A U.S. cruise missile attack against Syria seems an increasing likelihood after evidence points to Syria’s government using a deadly chemical weapons attack against rebels.
President Obama met on Saturday with his security officials, discussing the range of options available if its proven that Syria engaged in chemical warfare. Though Obama has cautioned against a quick intervention onto the Syrian civil war, some kind of military action seems likely.
Obama reached out to British Prime Minister David Cameron, the president’s first contact with a foreign leader about Syria. A statement from Cameron’s office said both he and Obama were very concerned about the possibility of chemical warfare being used against the Syrian people.
Cameron’s office added that Syrian President Bashar Assad’s efforts to keep U.N. investigators way from the area suggests he has “something to hide.”
This week there were reports that the Syrian government unleashed a chemical attack in a suburb of Damascus. More than 3,000 people were hospitalized in the attack and close to 355 died, said the international aid group Doctors without Borders.
The Syrian government officially denies the claims. Assad has also warned that foreign intervention in Syria’s civil war would result in chaos in the Middle East.
Reports this weekend said the U.S. was preparing a cruise missile attack against Syria. But it would need approval from President Obama first.

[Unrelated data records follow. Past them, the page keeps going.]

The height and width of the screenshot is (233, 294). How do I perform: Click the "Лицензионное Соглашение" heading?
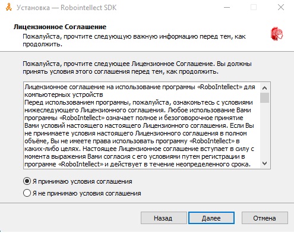coord(60,27)
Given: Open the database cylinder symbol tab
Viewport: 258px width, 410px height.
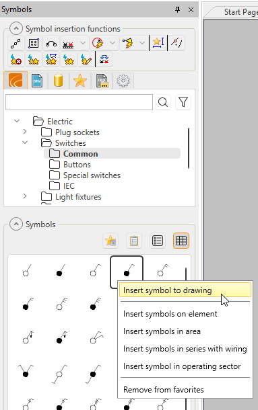Looking at the screenshot, I should coord(58,81).
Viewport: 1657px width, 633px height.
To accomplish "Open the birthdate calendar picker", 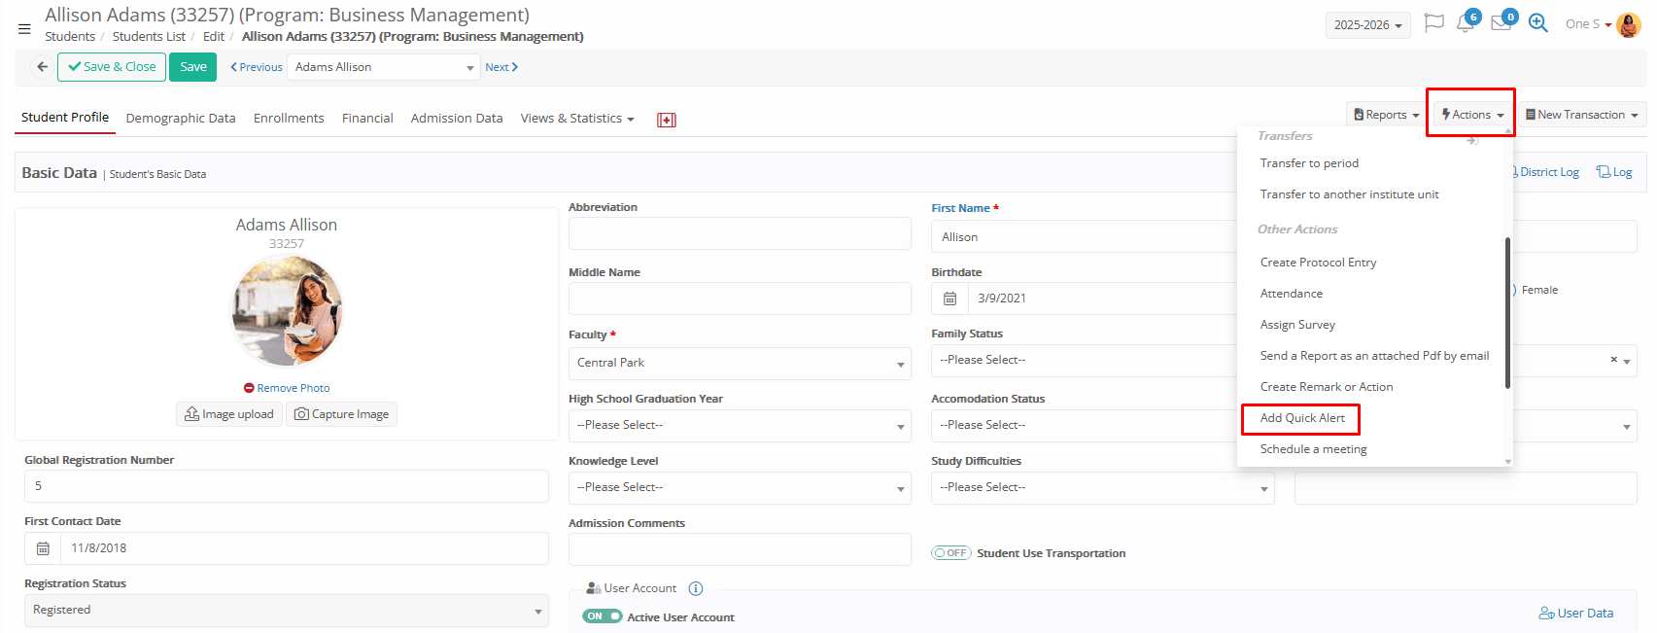I will [x=950, y=299].
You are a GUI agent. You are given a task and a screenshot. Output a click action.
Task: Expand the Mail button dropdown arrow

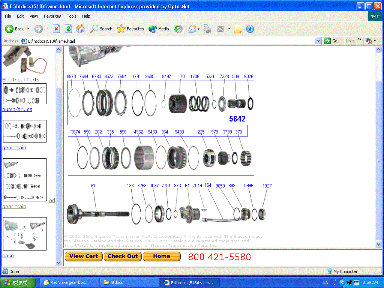tap(199, 29)
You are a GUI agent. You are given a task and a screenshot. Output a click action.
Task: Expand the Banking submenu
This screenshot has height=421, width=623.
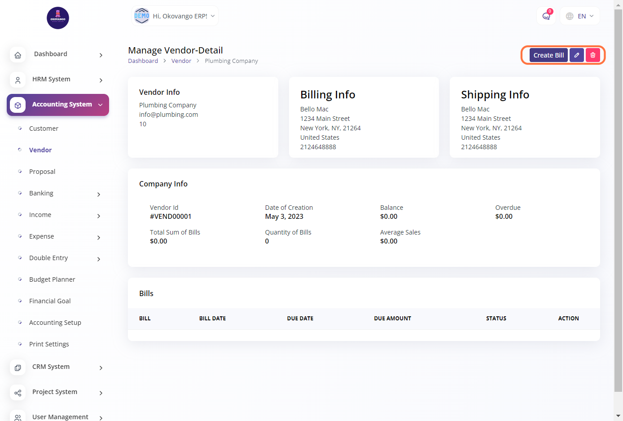coord(99,194)
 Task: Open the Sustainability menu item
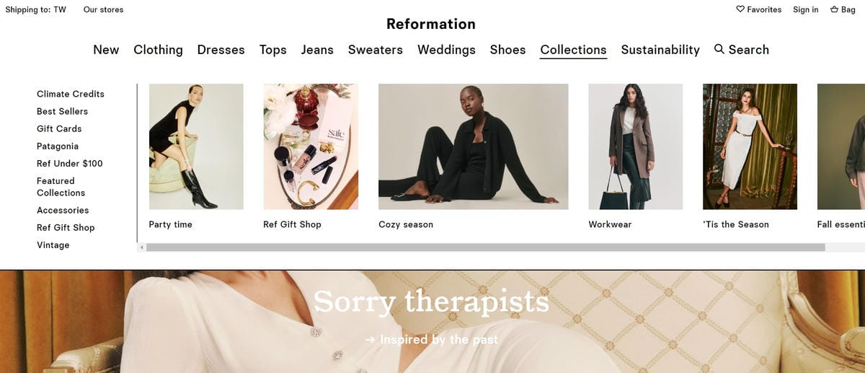click(660, 50)
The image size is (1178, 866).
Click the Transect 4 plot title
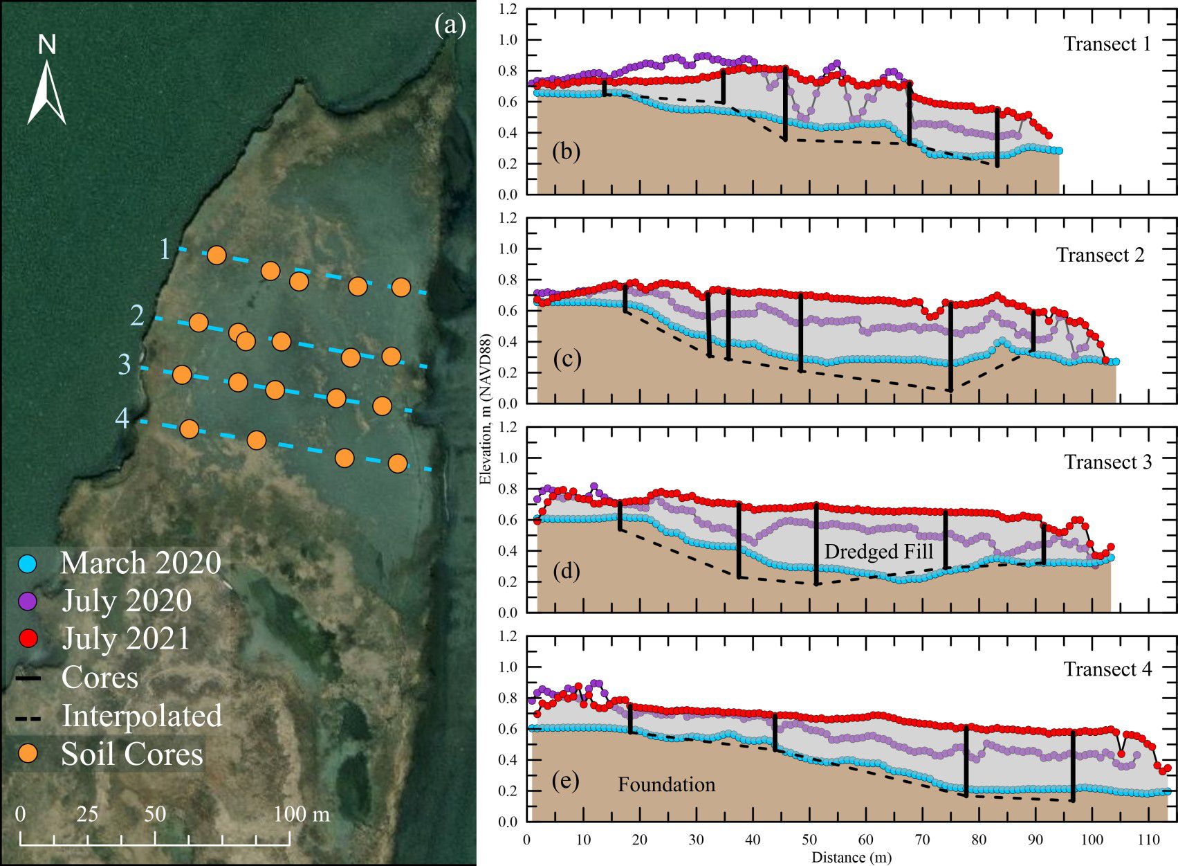click(x=1107, y=669)
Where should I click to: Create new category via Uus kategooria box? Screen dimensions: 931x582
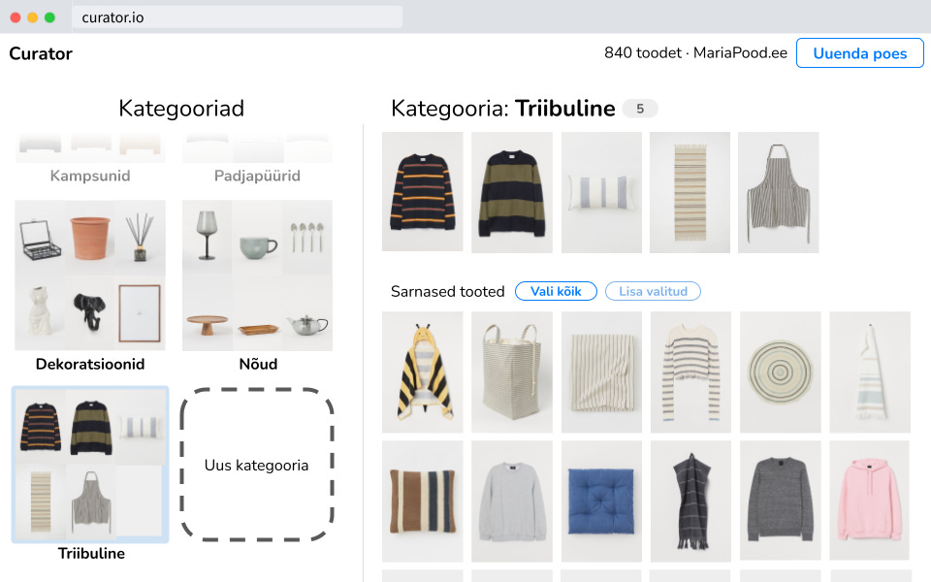(257, 466)
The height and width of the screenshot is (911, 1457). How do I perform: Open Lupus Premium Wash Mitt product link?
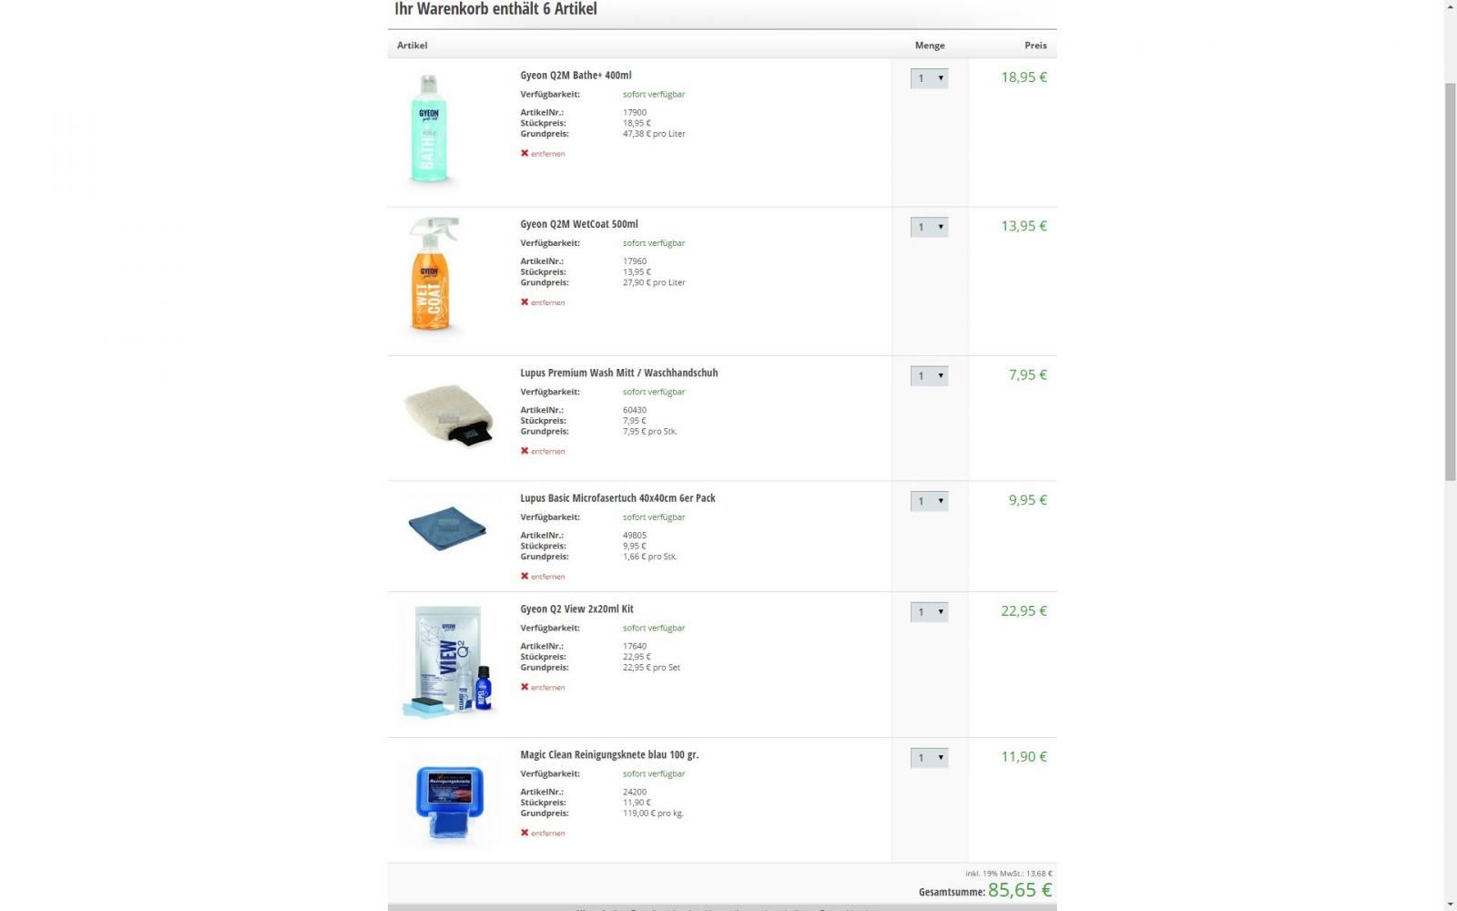point(619,373)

“If the U.S. goes in and attacks another country, without a U.N. mandate and without clear evidence that can be presented,” the president told CNN, “then there are questions in terms of whether international law supports it — ‘do we have the coalition to make it work?’ Those are considerations that we have to take into account.”
Experts believe a U.S. cruise missile attack against Syria would not be intended to overthrow Assad, but instead convince him that his use of chemical weapons won’t be tolerated. Such an attack would also allow the U.S. to intervene without actually putting boots on the ground.